You may think of Kyle Rittenhouse as a villain or a hero. You might regard him as a courageous citizen looking to protect a besieged community or a racist vigilante out to wreak havoc. I see a frightened and confused teenager who got himself involved in something much bigger and more dangerous than he could have possibly understood with fatal and tragic consequences.
It’s been noted frequently that Rittenhouse was not found innocent. Rather, a verdict of not guilty simply means that his acts of violence did not surpass the very precise legal standard of self-defense that protects many of those who use deadly force when they believe they are facing the threat of death or great bodily harm. The jury made a legal decision, not a moral one.
It’s unlikely that anyone on either side of this debate is going to change their initial opinion of the verdict. But this trial is yet another reminder of how polarized and deeply divided a nation we have become. A mark of how wide that philosophical chasm has grown is that there are no serious conversations taking place about whether a tragedy like this one can provide the opportunity for learning and growing and healing, for recognizing that there are still common bonds of humanity that link us together despite our partisan and ideological differences. The reason those conversations aren’t taking place is because most of us know how futile they would be. That is, if the thought even occurred to us at all.
But imagine even the slightest of possibilities that someone who disagrees with you on the verdict is neither stupid or evil. Maybe it’s worth entertaining the idea, if only for a moment, that while there are angry and vile haters on the far extremes of the other side, that most of the people over there are good and decent people who want to live in safe and trusting communities much as you and I do. And they despise senseless violence just as much as us but have simply come to a different conclusion about the intricacies of Wisconsin statutes on gun possession and self-defense.
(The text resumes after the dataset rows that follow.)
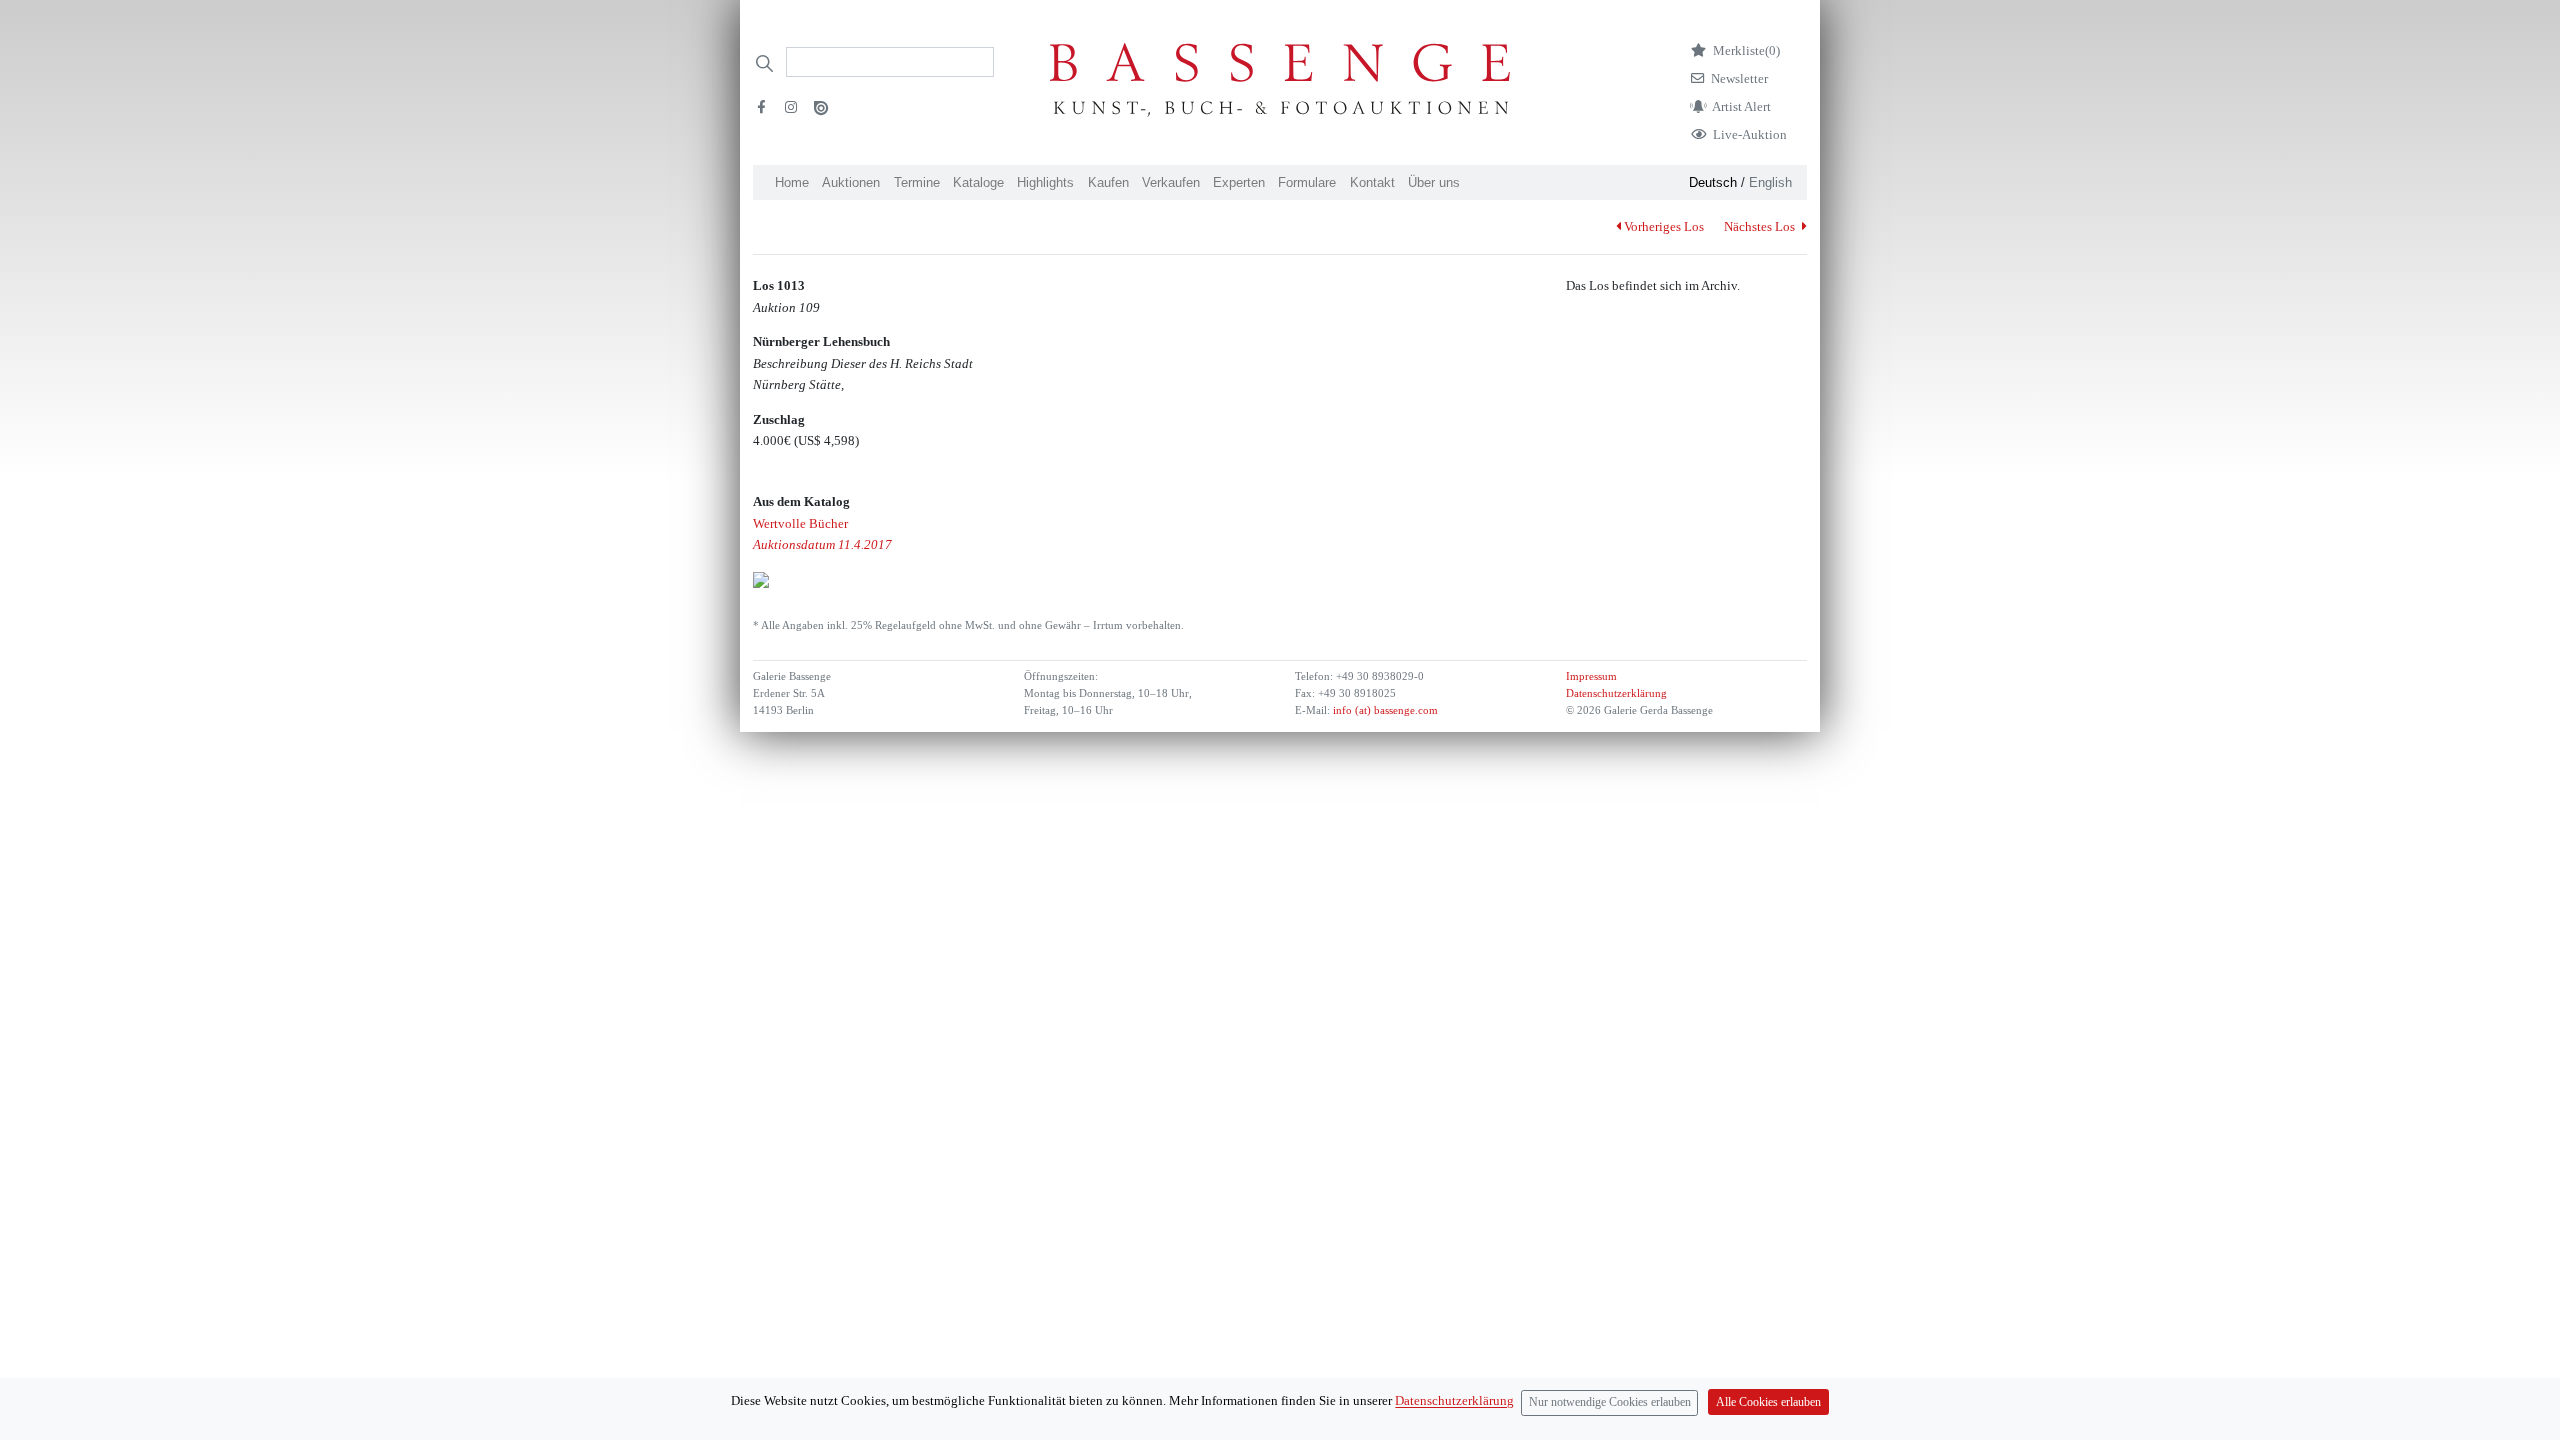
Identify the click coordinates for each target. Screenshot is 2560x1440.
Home (792, 182)
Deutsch (1713, 182)
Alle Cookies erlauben (1768, 1402)
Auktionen (851, 182)
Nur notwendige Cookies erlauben (1610, 1402)
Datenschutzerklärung (1616, 693)
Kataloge (978, 182)
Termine (917, 182)
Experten (1239, 182)
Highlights (1045, 182)
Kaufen (1108, 182)
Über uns (1434, 182)
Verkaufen (1171, 182)
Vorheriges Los (1664, 226)
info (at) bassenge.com (1384, 710)
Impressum (1591, 676)
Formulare (1307, 182)
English (1770, 182)
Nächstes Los (1761, 226)
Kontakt (1372, 182)
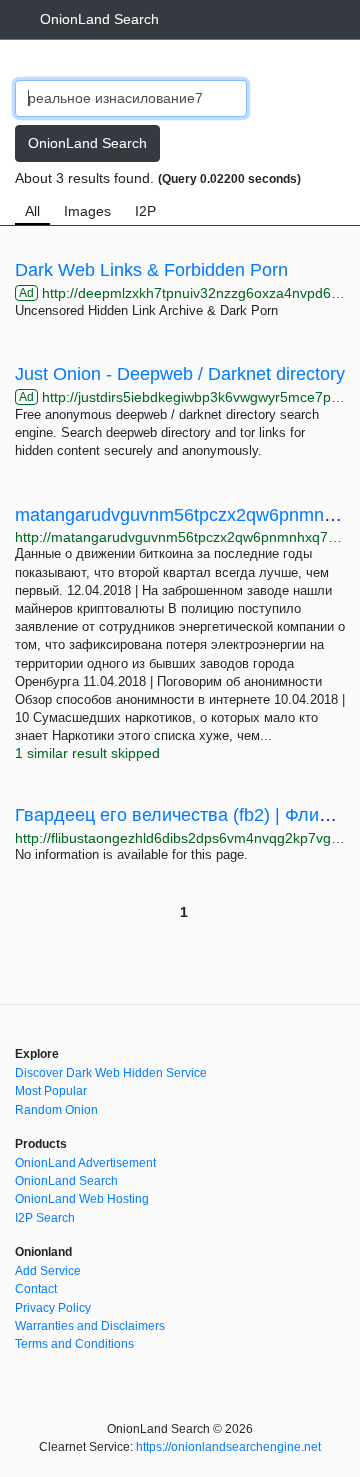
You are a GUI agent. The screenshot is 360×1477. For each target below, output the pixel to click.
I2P (145, 211)
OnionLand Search (99, 19)
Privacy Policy (53, 1308)
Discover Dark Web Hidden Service (111, 1073)
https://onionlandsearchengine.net (228, 1447)
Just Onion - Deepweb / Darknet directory (180, 374)
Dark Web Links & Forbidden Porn (151, 270)
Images (87, 211)
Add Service (48, 1271)
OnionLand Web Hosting (82, 1199)
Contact (36, 1289)
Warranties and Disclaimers (90, 1326)
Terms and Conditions (74, 1344)
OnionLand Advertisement (85, 1163)
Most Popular (51, 1091)
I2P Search (45, 1218)
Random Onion (56, 1110)
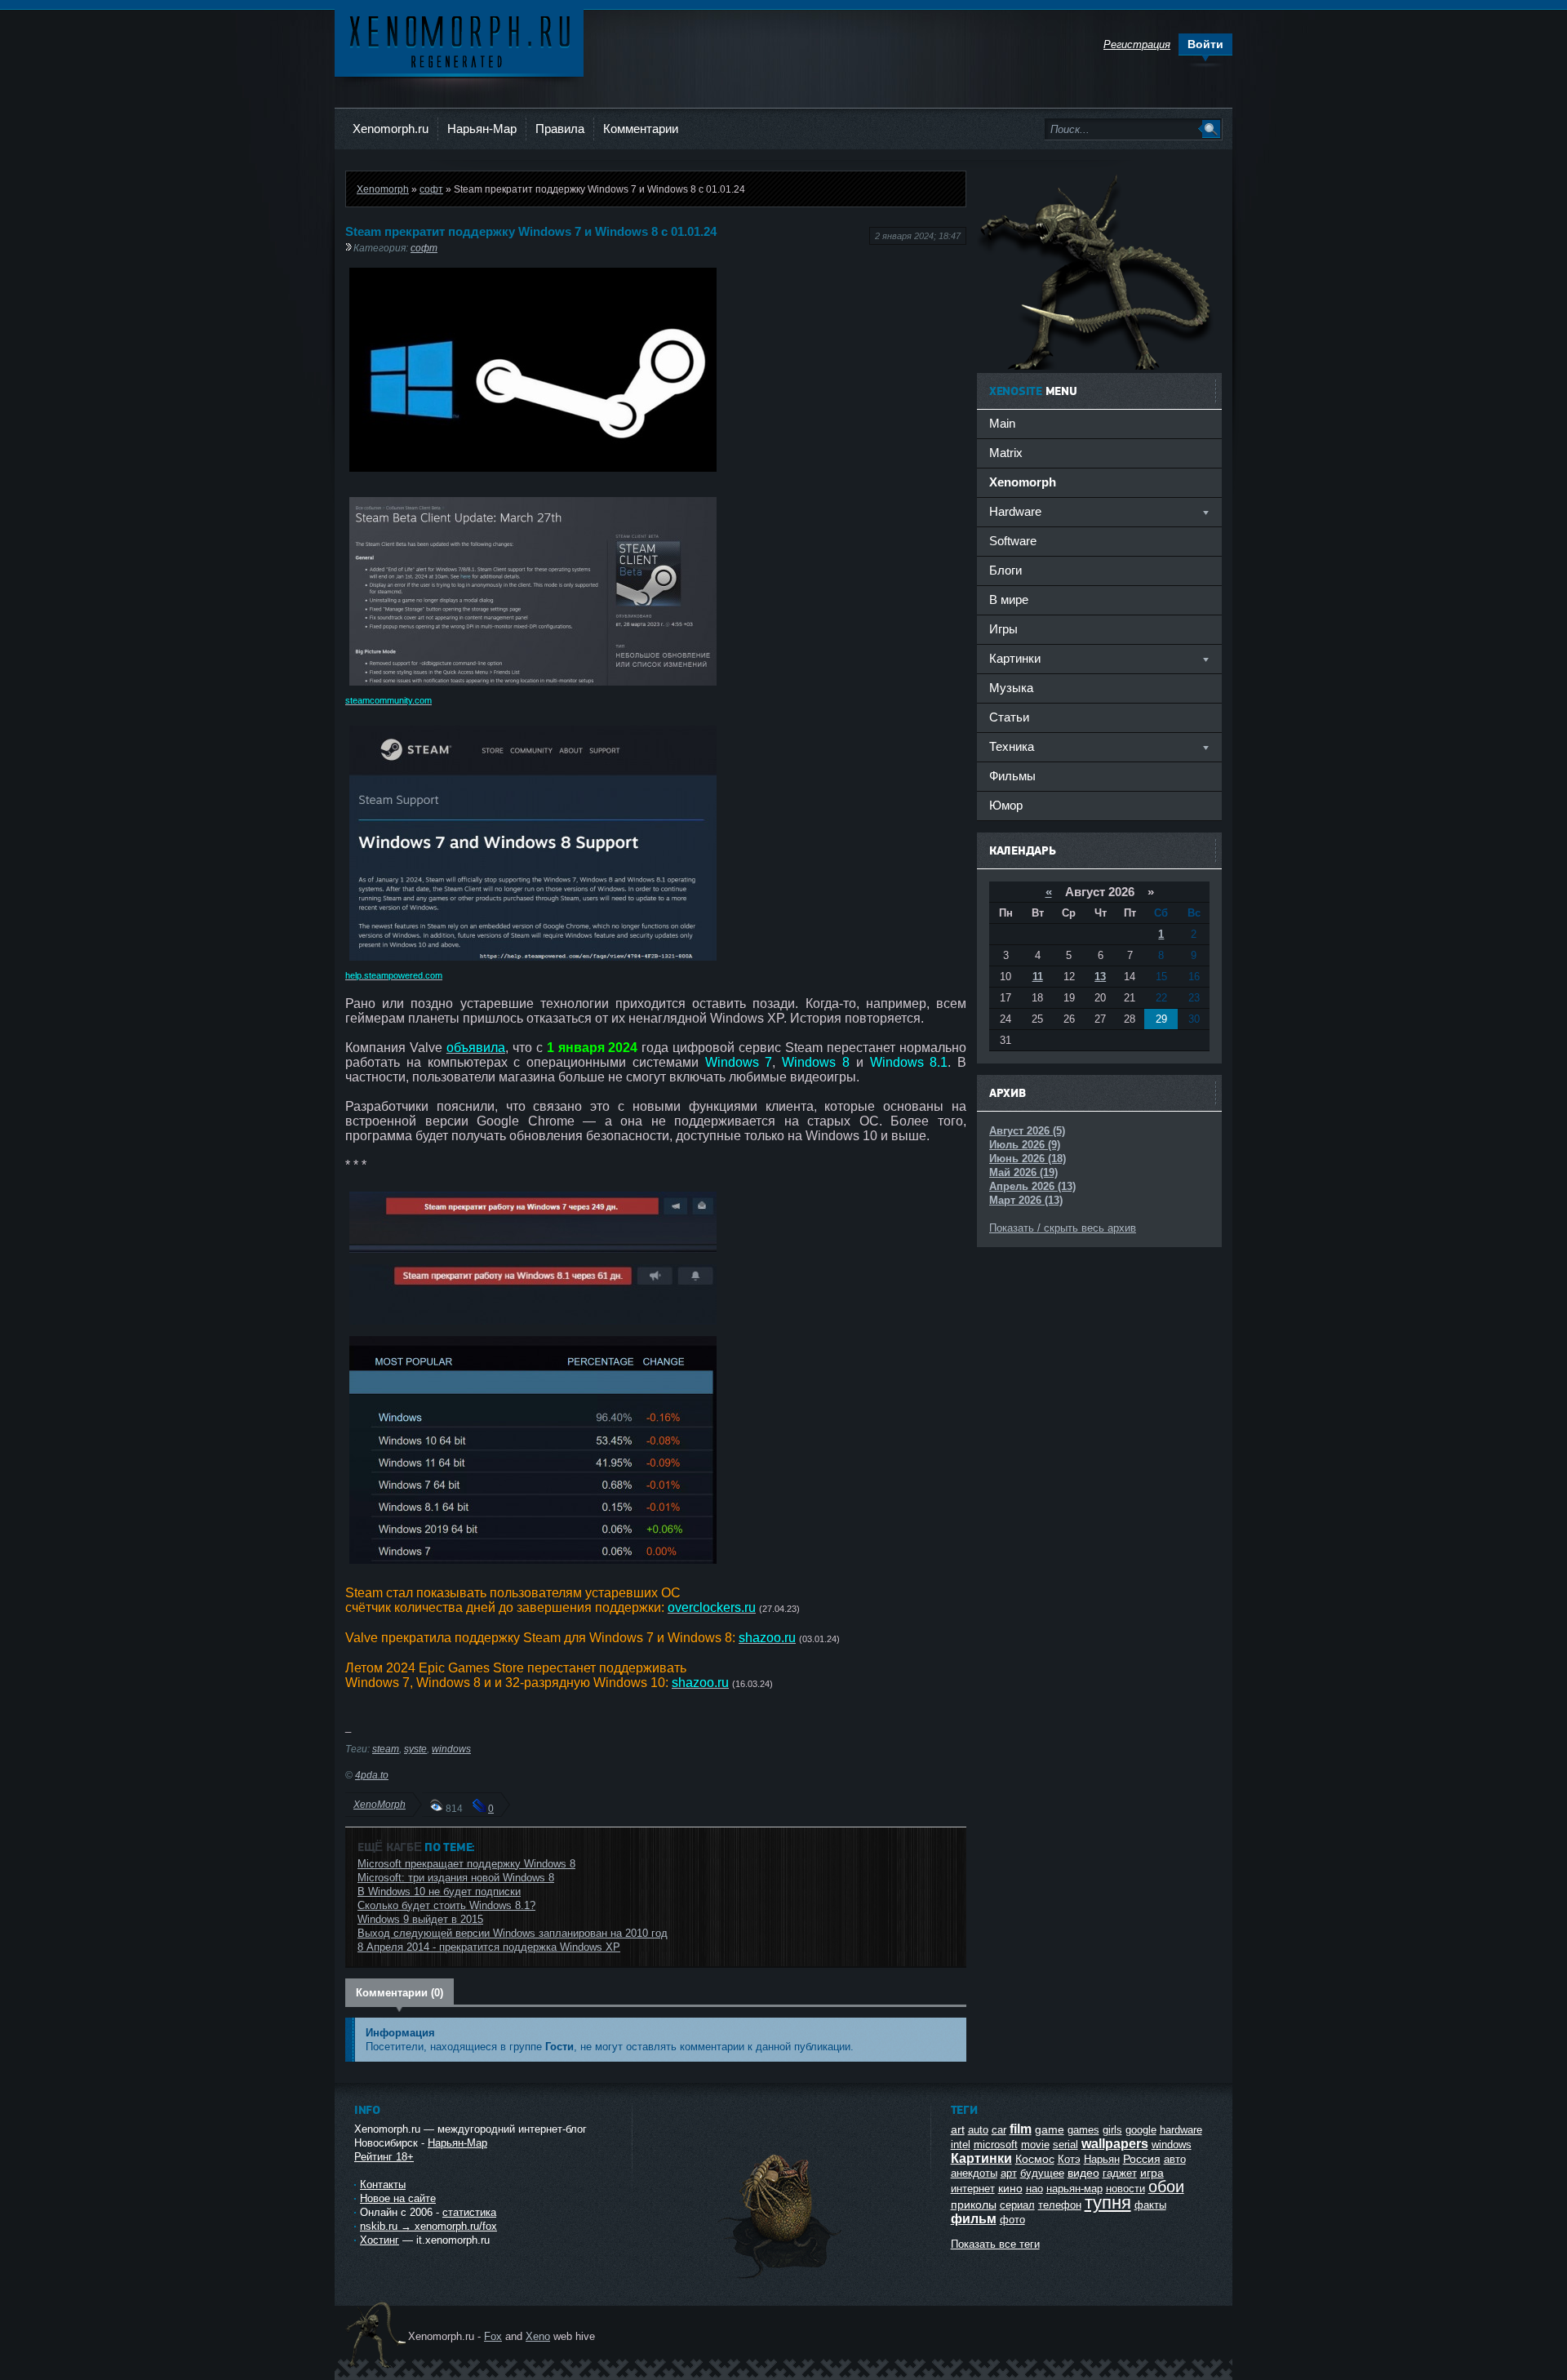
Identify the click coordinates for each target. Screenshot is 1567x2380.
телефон (1059, 2205)
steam (385, 1748)
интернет (973, 2188)
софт (431, 189)
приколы (974, 2204)
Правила (559, 128)
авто (1175, 2159)
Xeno (538, 2336)
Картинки (981, 2158)
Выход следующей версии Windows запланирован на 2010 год (512, 1933)
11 (1037, 976)
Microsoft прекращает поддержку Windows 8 (466, 1864)
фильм (974, 2219)
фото (1012, 2219)
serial (1065, 2144)
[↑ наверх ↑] (781, 2278)
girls (1112, 2130)
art (958, 2129)
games (1083, 2130)
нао (1034, 2188)
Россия (1142, 2158)
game (1049, 2129)
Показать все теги (995, 2244)
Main (1002, 423)
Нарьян (1102, 2159)
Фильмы (1012, 776)
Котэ (1069, 2159)
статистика (469, 2212)
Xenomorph (383, 189)
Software (1013, 541)
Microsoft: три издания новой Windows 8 (455, 1878)
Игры (1003, 629)
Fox (493, 2336)
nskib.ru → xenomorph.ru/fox (428, 2226)
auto (978, 2130)
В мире (1008, 599)
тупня (1108, 2202)
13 (1100, 976)
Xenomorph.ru (390, 128)
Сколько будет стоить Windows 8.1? (446, 1905)
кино (1010, 2188)
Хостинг (379, 2240)
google (1140, 2130)
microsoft (996, 2144)
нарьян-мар (1074, 2188)
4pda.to (371, 1774)
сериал (1017, 2205)
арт (1009, 2173)
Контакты (383, 2184)
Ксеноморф (459, 40)
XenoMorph (379, 1804)
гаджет (1120, 2173)
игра (1152, 2172)
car (999, 2130)
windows (451, 1748)
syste (415, 1748)
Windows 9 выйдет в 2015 (420, 1919)
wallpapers (1114, 2144)
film (1021, 2129)
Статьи (1009, 717)
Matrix (1006, 453)
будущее (1042, 2173)
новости (1125, 2188)
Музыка (1011, 688)
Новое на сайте (398, 2198)
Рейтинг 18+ (384, 2157)
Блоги (1005, 570)
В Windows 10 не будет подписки (439, 1891)
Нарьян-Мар (482, 128)
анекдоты (974, 2173)
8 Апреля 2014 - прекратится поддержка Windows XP (488, 1947)
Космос (1034, 2158)
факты (1150, 2205)
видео (1083, 2172)
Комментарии (640, 128)
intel (960, 2144)
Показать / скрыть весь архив (1062, 1228)
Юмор (1006, 805)
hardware (1181, 2130)
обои (1166, 2187)
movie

Admittedly, we currently live in a much different and less forgiving world than that one. And it is difficult to envision how long and complicated a path we would have to navigate to arrive at a point where those conversations would not be pointless, let alone productive. But once we’re done hurling invective and insults at those who disagree with us, it might be worth at least some time considering what we might be able to do to shrink that divide, maybe not to make it disappear completely but at least make it a bit easier to cross should we ever be of a mind to try.
The early reaction from the nation’s political leaders was not encouraging. The president issued a statement that was somewhat conciliatory but not especially emphatic. The vice president was resentful and barely made an effort to conceal her anger. Most members of Congress weighed in predictably, reinforcing the existing beliefs of their parties’ loyalists and building the walls even higher. And the former president stoked the fires with applause so fervent that it is a virtual certainty that the cultural war ignited by the case will continue to rage.
Most of us know better than to look to Washington for serious efforts towards conciliation anymore. So the question becomes whether the possibility exists for any meaningful efforts toward bridge-building to originate from outside the Beltway. Rather than waiting for Biden and Trump and Pelosi and McCarthy to begin that conversation, perhaps there are ways for us to attempt some outreach without them.
But that will require us to move beyond our ideological comfort zones and risk talking to people with whom we disagree. That runs directly in the face of human nature, which encourages us to seek out the safety provided by those who can reassure us how right we are. But maybe it’s worth the effort—before another teenager kills again.
Dan Schnur teaches political communications at UC Berkeley, USC and Pepperdine. He hosts the weekly webinar “Politics in the Time of Coronavirus” for the Los Angeles World Affairs Council & Town Hall.
This article first appeared in the Jewish Journal.